When the Christian community approaches the LGBT
community with an "accepting yet redeeming" model (what a pastor
advocated at the conference) instead of an "accepting and affirming"
model, we render the Holy Spirit useless. We actually don't have to have
theological unity about whether or not committed same-sex relationships are
biblical in order to lean into unconditional love. But we have to begin
listening to all the voices that need to be heard instead of hand-selecting a
few that fit neatly into our current worldview. We have to see each other as
equals at the foot of the cross.
In the comments section of a blog post
on "change ministries," the mom of a young lesbian woman talked about
what really needs to change. Her revelation? That she was the one
who needed to change:
There is no need for "Change
ministries". God says that with even the smallest faith, we can say to a
mountain to move.... and it will move if it is inside God's will. If God really
wanted gay people to change, a prayer made in faith.... should be all that it
takes. I have found that my crying and praying in earnest for God to change my
daughter led me to realize that it was ME that God wanted to change. I am the
one who needed to learn to love more. I was the one who needed to change. I
also think I have an obligation to NOT attempt to change LGBTQ people but to
love them and let them know that God loves them and wants them for his own.

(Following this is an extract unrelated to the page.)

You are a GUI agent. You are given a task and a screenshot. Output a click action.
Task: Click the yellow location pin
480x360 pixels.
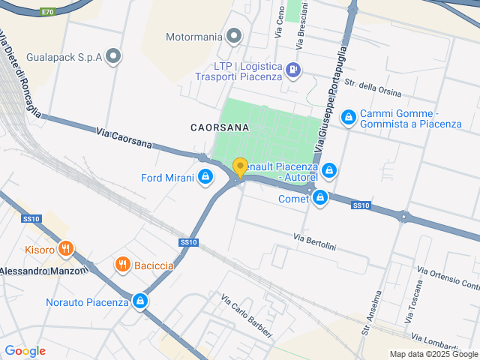240,167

We need to change our approach. If this is what
is going to be offered as a "conversation," then it's no wonder that
LGBT youth that come from rejecting families are 8.4 times
more likely to have attempted suicide than those who come from accepting homes.
A church like the Seventh-day Adventist Church is very much a home. It's a very
close-knit community, and it is incredibly damaging to kids to grow up thinking
that they are entirely unwanted unless they twist themselves into some sort of
heterosexual lifestyle or can imagine, at 17 or 18, living alone for their
entire lives.
Isn't that what we're promoting? "We love
and accept you as long as we visibly see you trying to change." This isn't
the love I read about in the Bible. This love comes with all types of
conditions, requirements and deadlines. We are loving LGBT people
straight to hell. There are thousands of LGBT Adventists who live
Christ-centered, healthy, monogamous lives. We're here, and we sit right next
to you in the pews. And we'd love to tell you our story. If you'd only open
your eyes and listen to our stories, you would see the damage you are causing
to people like me, however unintentionally.

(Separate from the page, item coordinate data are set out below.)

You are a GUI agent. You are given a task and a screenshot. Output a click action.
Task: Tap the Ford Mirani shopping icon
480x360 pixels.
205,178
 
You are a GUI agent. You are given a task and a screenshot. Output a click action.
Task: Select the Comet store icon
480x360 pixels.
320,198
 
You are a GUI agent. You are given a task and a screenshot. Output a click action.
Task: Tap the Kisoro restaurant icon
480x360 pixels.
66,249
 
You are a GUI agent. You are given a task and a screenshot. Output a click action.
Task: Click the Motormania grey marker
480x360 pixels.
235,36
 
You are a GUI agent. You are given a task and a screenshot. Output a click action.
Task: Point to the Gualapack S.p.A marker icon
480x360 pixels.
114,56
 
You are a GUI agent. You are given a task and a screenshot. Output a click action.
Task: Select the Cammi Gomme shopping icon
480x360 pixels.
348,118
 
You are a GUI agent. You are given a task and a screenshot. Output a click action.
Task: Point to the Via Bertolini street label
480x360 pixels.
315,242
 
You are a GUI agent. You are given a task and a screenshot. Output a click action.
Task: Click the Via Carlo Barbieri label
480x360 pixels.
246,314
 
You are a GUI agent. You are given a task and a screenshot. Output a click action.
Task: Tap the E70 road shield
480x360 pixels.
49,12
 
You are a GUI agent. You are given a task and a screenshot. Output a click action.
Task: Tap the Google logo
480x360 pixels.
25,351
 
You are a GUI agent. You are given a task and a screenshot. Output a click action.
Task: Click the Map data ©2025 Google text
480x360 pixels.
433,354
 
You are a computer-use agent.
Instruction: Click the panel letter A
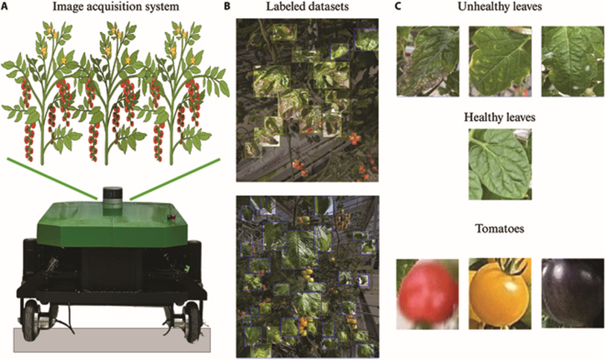[6, 7]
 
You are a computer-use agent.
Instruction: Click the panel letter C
[398, 7]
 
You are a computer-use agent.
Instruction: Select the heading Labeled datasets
[305, 8]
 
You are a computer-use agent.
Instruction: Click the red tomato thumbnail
[428, 293]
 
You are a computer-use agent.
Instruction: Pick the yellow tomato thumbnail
[499, 293]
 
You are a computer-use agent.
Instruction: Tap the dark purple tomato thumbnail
[572, 293]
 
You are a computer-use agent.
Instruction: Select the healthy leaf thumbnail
[499, 164]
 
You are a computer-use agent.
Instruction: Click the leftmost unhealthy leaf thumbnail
[428, 61]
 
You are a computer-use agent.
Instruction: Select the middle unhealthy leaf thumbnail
[499, 61]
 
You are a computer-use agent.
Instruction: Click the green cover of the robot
[112, 224]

*In Torn: Rescuing the Gospel From the Gay vs.
Christian Debate, author Justin Lee makes an interesting discovery on ex-gay
ministries: "In ex-gay circles, I learned, the word 'gay' didn't mean
'attracted to the same sex'. At ex-gay conferences, I often ran into ex-gay
leaders who publicly testified that they were 'no longer gay' even while
privately confessing that they still had same-sex attractions." I believe
this change of definition shows the focus of conservative Christian communities.

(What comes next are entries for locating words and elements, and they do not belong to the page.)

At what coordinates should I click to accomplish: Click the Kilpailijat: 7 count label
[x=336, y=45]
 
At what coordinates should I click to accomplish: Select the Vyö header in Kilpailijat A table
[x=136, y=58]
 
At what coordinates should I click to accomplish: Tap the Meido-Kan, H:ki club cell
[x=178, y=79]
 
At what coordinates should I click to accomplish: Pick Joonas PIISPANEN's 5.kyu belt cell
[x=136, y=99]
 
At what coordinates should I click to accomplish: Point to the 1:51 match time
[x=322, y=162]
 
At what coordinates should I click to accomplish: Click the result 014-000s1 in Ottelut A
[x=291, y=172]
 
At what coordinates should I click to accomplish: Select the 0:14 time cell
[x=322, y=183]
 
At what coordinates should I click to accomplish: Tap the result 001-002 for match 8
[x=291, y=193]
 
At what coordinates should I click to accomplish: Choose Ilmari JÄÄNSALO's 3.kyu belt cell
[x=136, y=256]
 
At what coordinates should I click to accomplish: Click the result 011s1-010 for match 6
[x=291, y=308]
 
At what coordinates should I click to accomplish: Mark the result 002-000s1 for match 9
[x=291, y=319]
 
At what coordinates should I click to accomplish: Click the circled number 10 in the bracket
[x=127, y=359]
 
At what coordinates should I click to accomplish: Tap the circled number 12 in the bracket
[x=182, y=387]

It has nothing to do with the sexuality and everything to do with "gay
sex."
** I'm using "LGBT," but this
conference hardly ever used that language. They didn't even acknowledge
bisexual or transgender individuals at all. The only actually gay and lesbian
people allowed to speak were described as "people redeemed from the
homosexual lifestyle."
2 comments:
Is this post not akin to the outcry that went out when the anti-gay comments were made on the Austrailian radio broadcast when, just because one officer expressed his anti-gay opinions, the gay community automatically thought that the SA in its entirety were anti gay and started the SA bashing campaign? This post makes it appear that the opinions expressed in this article reflect the entire SDA church. I'm sure you will find that not to be the case. I am also sure that you will find the same mixture of professional knowledge and deep ignorance on the LGBT subject in all denominations, not only the SDA and the SA.
Well said, and yes, a seemingly lone voice.
It was sent to us from a SDA member; former Salvationist.